> _Excerto fornecido_:
########################################
PUBLICIDADE

Escola de mármore de Estremoz foi a mais importante do país

Luís Godinho texto | Gonçalo Figueiredo fotografia

No século XVI foram dezenas de pedreiros a trabalhar a pedra mármore à porta de suas casas, em Estremoz, sobretudo na freguesia de Santo André… uma verdadeira escola da qual “saíram” peças tão importantes como o monumental túmulo de D. Jorge de Melo, na igreja conventual de São Bernardo de Portalegre, ou a píxide do Chafariz das Portas de Moura, em Évora.

Autor da tese de doutoramento “Escultura ao romano no Alentejo do Mármore, 1521-1547”, desenvolvida na Faculdade de Letras da Universidade de Coimbra, Francisco Bilou defende a existência, em Estremoz, de uma “escola de cantaria artística” que funcionou durante todo o século XVI e de onde saíram algumas das mais notáveis peças da “escultura arquitetónica” do Alentejo.

“Toda a dinâmica artística na transformação do mármore está concentrada, ao contrário do que até aqui se julgava, na própria pedreira de mármore e na sua capacidade criadora, como espaço de saber e aprendizagem. Na verdade, uma verdadeira escola de cantaria artística a que muito deve o melhor património artístico alentejano”, defende o historiador, em entrevista exclusiva.

Em que medida podemos falar na existência de uma escola de cantaria na cidade de Estremoz no século XVI? E que tipo de “escola” era?

No contexto da prática escultórica do Renascimento, optamos pela designação de “escola” por encontrarmos em Estremoz duas importantes realidades complementares – um apreciável número de oficiais em atividade e uma documentada transmissão de saberes entre mestres e aprendizes. Não era uma escola formal, mas um espaço continuado de partilha de conhecimentos (saberes e técnicas, em especial) em torno da exploração artística do mármore, extraído das bancadas locais desde a época romana. 

Trata-se de um dado novo?

Sim. Esta constatação, que resulta também da leitura de dois raríssimos livros de “ementas” camarárias datados no intervalo de 1554 a 1560. Estes dois manuscritos dão-nos uma visão de algo inédito no país e de extrema importância para a História da Arte portuguesa, em particular o modo como se fundamentou o surto de obras renascentistas no “Alentejo do mármore”, designação nossa que corresponde sensivelmente aos atuais distritos de Évora e Portalegre.  

No seu trabalho enumera um conjunto alargado de pedreiros a trabalhar o mármore de Estremoz nesse período. Entre eles destaca Pedro Gomes. Porquê?
########################################
> _Dados registados_:
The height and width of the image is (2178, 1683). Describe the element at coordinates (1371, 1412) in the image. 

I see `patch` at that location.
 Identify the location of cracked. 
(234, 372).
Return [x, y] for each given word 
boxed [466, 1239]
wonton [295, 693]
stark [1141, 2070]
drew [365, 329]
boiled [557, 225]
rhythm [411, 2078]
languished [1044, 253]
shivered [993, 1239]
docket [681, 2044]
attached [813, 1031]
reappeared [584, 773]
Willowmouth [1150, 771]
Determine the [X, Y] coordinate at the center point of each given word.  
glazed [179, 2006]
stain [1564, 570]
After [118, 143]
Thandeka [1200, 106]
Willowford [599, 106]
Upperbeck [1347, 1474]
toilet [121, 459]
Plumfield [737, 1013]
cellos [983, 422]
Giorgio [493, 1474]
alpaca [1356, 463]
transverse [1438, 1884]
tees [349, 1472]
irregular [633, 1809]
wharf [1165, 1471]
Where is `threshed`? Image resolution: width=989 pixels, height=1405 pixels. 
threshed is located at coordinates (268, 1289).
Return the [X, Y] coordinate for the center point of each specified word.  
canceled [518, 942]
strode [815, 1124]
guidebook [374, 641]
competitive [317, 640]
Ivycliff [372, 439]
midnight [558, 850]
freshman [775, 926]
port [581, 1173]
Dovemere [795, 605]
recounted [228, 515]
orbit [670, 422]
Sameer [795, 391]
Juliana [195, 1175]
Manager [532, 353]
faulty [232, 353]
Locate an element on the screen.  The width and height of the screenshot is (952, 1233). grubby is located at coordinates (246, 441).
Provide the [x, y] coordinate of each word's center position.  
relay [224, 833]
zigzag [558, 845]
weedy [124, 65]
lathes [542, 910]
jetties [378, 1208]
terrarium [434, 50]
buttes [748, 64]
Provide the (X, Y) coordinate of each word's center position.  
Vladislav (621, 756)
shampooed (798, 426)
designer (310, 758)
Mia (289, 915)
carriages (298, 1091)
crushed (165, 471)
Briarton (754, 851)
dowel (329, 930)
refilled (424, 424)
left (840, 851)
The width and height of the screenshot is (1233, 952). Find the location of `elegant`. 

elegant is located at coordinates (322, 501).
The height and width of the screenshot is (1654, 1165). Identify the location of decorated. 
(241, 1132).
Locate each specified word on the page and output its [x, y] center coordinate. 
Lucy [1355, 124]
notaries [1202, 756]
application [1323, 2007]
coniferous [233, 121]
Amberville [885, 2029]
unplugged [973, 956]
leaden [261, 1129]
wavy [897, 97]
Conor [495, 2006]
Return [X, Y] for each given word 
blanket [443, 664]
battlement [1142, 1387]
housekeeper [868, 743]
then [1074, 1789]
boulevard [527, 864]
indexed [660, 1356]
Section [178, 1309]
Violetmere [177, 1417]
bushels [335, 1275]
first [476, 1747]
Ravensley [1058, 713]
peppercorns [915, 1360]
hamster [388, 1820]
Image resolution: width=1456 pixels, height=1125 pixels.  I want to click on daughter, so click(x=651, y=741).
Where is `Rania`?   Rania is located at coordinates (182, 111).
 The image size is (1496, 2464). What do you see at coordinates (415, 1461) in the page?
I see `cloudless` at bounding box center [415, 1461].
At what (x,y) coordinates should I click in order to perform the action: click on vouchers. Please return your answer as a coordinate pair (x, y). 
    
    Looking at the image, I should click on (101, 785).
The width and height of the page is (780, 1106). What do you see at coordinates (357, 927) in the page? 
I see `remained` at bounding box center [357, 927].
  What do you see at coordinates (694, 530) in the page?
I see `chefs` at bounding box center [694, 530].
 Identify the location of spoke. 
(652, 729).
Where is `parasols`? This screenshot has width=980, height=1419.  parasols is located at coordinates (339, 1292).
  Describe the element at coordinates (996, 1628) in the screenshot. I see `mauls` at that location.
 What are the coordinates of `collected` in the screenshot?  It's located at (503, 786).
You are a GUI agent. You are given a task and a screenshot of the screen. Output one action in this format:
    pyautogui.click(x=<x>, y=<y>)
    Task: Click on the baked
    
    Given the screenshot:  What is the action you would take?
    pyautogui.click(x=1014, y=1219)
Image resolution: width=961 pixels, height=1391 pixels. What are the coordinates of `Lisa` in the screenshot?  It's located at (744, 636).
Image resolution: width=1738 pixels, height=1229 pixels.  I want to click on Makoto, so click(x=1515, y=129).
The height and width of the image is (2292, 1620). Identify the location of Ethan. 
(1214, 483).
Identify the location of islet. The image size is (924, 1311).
########################################
> _Tarefas a realizar_:
1. Enumere todas as pessoas mencionadas pelo nome no excerto sobre a escola de mármore de Estremoz.
2. Segundo o excerto sobre a escola de mármore de Estremoz, por que razão se optou pela designação de "escola"?
3. Dê seguimento ao excerto sobre a escola de mármore de Estremoz, começando logo após a última frase apresentada.

> _Respostas por tarefa_:
1. Luís Godinho, Gonçalo Figueiredo, D. Jorge de Melo, Francisco Bilou e Pedro Gomes.

2. Em Estremoz encontravam-se duas realidades complementares: um número apreciável de oficiais em atividade e uma transmissão documentada de saberes entre mestres e aprendizes. Não se tratava de uma escola formal, mas de um espaço continuado de partilha de conhecimentos em torno da exploração artística do mármore.

3.
A descoberta de Pero Gomes como escultor de fama foi uma agradável surpresa. Conhecíamo-lo, desde Sousa Viterbo, como empreiteiro da igreja de Santa Maria do Castelo de Estremoz e, com dúvida, como pedreiro em obra de pedraria no Convento de São Bento de Avis. Acontece, porém, que ele está documentado em 1542 como o responsável pela sepultura do Bispo da Guarda, isto é, o monumental túmulo de D. Jorge de Melo da igreja conventual de São Bernardo de Portalegre, a maior obra do género do país nesta época. A este protagonismo, já de si inesperado, juntam-se novos documentos que o dão a trabalhar no refeitório e cozinha do dito Convento de Avis e nas obras da igreja de São Bernardo de Portalegre, a que acresce obra sua não documentada, mas que repete os estilemas por si usados, casos do Chafariz da Fontinha em Alter do Chão e do portal da Igreja de Nossa do Espinheiro, em Évora. Um grande mestre marmorário, portanto, que competiu no mercado artístico do mármore alentejano com os franceses Nicolau Chanterene e Francisco Lorete.

Mas houve outros, claro…

Destaco claramente João Alvares, de alcunha “o Cabicalvo” (o “Careca”). Em julho de 1554 requeria à câmara de Estremoz que lhe dessem licença para ter mais quatro ou cinco carretas para puder transportar a pedraria que havia feito para os “Estudos” que o Cardeal mandava então fazer em Évora. Trata-se, nem mais nem menos, do que as colunas do Pátio dos Gerais do Colégio do Espírito Santo (Universidade de Évora), o que dá bem nota da qualidade e importância deste pedreiro. Não é de estranhar que, logo terminada esta obra, ele se documente em 1559 na qualidade de empreiteiro da matriz de Veiros. Um mestre de primeira plano no panorama arquitetónico regional da segunda metade do século XVI.

A existência de muitos oficiais com o nome André estará relacionada com o facto de terem nascido na freguesia de Santo André? Há provas históricas que sustentem esta conclusão?

É um tópico conhecido de quem estuda os registos paroquiais desta época. Por norma o nome próprio à hora do batismo resulta, muitas vezes, ou de um qualquer santo cultuado nesse dia, ou de particular devoção do padrinho, ou do orago da igreja paroquial onde se realiza a cerimónia. Santo André era a paróquia socialmente mais dinâmica de Estremoz, pois coincidia com a zona arrabaldina do Rossio onde vivia uma população mercantil, mas também muito ligada aos ofícios mecânicos. Não é de estranhar, pois, um predomínio onomástico dos “Andrés”, seja como nome próprio, seja até como apelido, e não só associado a pedreiros.

São pessoas que trabalhavam à porta de casa… esse é, pelo menos para mim, um dado surpreendente. Como chegou a esta conclusão?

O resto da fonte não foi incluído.